**Problem details**
Every line of the records below that has the word "computer" should be copied.
------------------------------
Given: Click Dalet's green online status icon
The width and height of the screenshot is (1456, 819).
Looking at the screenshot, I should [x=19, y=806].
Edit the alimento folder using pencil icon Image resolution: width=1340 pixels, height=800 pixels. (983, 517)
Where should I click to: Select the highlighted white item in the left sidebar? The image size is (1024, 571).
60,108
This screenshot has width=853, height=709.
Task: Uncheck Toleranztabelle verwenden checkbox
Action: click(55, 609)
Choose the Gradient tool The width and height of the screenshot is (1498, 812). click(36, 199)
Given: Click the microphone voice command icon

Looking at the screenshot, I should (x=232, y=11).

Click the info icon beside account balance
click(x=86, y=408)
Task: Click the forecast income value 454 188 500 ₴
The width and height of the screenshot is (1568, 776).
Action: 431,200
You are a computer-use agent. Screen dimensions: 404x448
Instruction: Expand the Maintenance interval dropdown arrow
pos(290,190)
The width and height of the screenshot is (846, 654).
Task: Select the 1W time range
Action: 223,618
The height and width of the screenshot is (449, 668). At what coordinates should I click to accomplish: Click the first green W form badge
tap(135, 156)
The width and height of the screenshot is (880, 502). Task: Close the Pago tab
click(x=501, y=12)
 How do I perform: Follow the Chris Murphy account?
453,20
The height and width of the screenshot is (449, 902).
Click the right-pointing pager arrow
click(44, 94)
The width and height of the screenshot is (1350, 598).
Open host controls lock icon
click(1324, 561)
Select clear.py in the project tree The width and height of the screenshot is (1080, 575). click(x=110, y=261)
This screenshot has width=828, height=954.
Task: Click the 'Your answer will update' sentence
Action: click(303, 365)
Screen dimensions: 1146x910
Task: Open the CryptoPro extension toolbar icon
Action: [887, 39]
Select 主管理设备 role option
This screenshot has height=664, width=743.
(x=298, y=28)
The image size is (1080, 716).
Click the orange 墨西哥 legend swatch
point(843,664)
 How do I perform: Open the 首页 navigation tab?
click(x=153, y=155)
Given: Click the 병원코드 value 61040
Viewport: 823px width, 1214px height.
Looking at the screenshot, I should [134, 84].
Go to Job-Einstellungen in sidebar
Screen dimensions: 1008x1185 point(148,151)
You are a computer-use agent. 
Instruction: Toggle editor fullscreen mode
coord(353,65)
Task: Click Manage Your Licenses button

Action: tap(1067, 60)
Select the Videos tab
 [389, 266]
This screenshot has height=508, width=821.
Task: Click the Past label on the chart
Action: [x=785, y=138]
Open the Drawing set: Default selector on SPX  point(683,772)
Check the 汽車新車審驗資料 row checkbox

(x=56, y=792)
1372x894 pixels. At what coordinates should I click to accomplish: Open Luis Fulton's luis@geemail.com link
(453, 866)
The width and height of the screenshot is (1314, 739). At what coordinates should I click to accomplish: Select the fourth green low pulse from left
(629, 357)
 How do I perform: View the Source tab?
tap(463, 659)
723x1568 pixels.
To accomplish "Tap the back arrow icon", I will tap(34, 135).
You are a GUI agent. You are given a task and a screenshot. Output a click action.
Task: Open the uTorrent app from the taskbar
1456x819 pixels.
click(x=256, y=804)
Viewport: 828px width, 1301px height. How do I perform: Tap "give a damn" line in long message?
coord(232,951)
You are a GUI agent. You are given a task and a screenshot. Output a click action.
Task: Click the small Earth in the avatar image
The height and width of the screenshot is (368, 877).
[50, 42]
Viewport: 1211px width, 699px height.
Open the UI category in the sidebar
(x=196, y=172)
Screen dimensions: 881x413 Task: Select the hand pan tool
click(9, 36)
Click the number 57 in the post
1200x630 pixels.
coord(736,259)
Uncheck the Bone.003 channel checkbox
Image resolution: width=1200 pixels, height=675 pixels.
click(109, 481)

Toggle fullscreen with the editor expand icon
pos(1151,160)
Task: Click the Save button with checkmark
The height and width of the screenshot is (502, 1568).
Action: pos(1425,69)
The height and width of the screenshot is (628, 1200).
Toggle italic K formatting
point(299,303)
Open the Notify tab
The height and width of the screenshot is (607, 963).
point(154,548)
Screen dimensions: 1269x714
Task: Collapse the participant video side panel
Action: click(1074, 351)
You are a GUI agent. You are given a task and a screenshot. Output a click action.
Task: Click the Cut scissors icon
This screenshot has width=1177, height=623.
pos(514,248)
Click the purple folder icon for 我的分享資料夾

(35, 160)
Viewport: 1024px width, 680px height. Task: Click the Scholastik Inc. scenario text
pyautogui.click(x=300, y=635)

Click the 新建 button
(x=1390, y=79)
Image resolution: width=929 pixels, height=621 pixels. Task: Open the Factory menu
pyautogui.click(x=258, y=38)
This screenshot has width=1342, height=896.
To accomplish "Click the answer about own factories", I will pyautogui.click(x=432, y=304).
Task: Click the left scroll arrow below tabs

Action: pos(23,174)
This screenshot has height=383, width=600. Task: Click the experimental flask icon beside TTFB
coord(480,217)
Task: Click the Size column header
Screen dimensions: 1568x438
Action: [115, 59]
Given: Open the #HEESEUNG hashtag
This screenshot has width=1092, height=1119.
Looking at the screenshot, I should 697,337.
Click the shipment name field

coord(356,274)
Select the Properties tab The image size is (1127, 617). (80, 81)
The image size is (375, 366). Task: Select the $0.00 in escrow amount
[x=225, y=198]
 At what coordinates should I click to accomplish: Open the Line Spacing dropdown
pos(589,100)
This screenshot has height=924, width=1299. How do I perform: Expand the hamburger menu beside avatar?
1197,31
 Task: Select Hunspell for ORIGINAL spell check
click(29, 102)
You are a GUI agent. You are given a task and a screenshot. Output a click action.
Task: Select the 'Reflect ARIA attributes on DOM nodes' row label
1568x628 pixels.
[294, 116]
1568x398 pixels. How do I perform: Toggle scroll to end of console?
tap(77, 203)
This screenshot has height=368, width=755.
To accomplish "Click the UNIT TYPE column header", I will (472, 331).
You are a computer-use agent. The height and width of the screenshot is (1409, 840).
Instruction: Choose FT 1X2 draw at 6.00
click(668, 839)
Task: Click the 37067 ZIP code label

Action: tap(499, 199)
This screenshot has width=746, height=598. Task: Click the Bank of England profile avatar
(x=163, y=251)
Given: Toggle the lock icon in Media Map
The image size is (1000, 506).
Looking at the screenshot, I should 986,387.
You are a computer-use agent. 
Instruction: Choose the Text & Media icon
------------------------------
**Exercise output**
You are a computer-use agent. Screen dimensions: 404x448
You are a computer-use agent. 
You are a computer-use agent. The height and width of the screenshot is (1409, 840).
You are a computer-use agent. 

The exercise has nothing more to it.